Again, because there aren’t many bakers left, the time must be filled with the actions and reflections of just four of ’em. We are treated to lingering shots of Andrew putting something in the fridge, and Candice chopping mushrooms (did anybody else have flashbacks to mushroom forager Rob of a few series ago?). And then there’s the excellent bit where Selasi finishes Mary’s sentence (with, admittedly, the fairly guessable word ‘palmiers’) and she reacts with delight. She’s always been fab on camera, of course, but in this series she really seems to be enjoying herself in every moment.

Nat. Tresjz.
Nat. Tresjz.

Selasi is definitely getting ideas above his station – and takes it upon himself to announce to all the bakers that there are two hours left. Sue gleefully lambasts him for taking his role (“It was all I had – I was like the talking clock with puns!”). Mel joins in, and they threaten to take over the baking. It’s all so wonderful and nobody on Channel so-called 4 will be able to live up to it. (Ditto Mel applying to lipstick to Candice in the next bit.)

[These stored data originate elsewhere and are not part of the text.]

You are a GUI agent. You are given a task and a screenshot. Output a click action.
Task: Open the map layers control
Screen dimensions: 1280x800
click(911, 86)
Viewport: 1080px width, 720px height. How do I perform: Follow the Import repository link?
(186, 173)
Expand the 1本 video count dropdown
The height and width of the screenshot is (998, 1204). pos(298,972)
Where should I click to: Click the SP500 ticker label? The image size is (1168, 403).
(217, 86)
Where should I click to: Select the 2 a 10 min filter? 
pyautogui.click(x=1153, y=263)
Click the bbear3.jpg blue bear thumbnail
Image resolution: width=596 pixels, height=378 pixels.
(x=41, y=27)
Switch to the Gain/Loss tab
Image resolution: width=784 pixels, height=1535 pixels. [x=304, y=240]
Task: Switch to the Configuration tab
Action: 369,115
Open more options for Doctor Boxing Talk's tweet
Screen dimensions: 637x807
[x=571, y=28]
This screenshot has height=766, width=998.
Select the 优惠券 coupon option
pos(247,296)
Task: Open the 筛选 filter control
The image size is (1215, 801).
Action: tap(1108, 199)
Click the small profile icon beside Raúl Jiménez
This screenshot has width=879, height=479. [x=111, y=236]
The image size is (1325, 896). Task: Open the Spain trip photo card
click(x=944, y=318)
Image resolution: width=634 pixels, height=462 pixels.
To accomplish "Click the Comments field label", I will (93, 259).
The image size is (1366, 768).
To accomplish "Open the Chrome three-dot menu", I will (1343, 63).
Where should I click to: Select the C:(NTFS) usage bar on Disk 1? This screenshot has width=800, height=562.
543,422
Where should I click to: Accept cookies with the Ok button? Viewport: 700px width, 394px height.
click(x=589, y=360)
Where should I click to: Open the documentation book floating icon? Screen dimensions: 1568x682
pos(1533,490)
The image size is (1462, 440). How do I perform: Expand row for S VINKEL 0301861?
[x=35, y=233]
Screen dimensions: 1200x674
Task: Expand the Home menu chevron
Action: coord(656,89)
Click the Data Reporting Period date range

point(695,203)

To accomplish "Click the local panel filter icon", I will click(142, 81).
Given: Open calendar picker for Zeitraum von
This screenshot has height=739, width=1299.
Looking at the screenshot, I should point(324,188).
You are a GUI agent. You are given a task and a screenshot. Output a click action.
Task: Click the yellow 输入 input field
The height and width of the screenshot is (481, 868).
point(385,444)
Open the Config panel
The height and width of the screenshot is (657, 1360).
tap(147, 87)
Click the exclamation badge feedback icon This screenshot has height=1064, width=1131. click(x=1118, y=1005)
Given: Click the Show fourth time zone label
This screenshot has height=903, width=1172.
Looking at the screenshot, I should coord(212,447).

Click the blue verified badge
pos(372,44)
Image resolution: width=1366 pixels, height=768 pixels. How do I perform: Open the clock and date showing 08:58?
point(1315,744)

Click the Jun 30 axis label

Having less fun is Andrew, who has decided to start his pastry again from scratch. DRAMA.

Selasi says that you shouldn’t have too much filling (his somewhat lacklustre ambition is to make it so ‘the judges taste something’), while Candice wants it packed to the rafters. Andrew, meanwhile, says he would have done a lot of things differently, which sounds like the opening line to a musical number from Sunset Boulevard.

Pastry is rolled, palmiers are chopped, and bakers make the not-particularly-revealing confessions that they’d quite like to win. And just as I’m starting to wonder whether or not Jane has an obsession with comedy moustaches…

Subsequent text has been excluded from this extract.